→ **Data records**

* * * * * * *

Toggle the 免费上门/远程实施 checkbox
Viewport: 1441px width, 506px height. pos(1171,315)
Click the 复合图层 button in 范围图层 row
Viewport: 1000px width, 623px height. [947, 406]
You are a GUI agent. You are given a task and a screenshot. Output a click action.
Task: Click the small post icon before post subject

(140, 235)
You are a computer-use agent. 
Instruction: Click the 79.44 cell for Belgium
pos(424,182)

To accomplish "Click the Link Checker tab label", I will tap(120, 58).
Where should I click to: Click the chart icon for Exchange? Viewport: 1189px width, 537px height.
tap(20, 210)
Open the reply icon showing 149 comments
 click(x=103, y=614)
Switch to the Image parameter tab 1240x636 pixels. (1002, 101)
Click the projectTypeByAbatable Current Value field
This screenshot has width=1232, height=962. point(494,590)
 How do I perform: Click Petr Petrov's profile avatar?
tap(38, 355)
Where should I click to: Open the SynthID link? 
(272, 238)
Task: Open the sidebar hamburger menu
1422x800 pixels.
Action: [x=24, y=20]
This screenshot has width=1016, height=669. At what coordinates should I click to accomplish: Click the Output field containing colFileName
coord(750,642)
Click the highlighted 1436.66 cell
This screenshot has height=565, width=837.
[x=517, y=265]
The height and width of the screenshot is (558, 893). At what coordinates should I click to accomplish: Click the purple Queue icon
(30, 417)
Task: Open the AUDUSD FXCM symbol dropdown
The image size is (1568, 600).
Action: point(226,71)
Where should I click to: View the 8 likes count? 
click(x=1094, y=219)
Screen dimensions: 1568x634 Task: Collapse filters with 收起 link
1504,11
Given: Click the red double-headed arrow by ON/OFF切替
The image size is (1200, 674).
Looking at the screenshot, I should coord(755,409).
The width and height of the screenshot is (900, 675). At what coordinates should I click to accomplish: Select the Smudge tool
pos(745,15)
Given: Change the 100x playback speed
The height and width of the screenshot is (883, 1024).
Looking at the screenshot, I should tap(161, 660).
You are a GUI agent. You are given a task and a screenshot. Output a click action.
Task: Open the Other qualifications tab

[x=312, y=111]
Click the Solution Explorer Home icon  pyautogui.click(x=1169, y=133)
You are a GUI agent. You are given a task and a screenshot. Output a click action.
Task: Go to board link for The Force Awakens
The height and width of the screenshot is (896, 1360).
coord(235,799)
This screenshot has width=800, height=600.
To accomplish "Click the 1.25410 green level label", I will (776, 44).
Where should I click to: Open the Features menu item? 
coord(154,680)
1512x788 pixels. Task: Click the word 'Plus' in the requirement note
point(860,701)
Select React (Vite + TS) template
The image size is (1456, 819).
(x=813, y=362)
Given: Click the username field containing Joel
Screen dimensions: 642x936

* * * * * * *

→ **PROBLEM REQUIREMENTS**
The answer must be all the lines above that hold the word "will".

→ **ANSWER TO THE PROBLEM**
To accomplish "Click the Link Checker tab label", I will tap(120, 58).
To accomplish "Click the 1.25410 green level label", I will (776, 44).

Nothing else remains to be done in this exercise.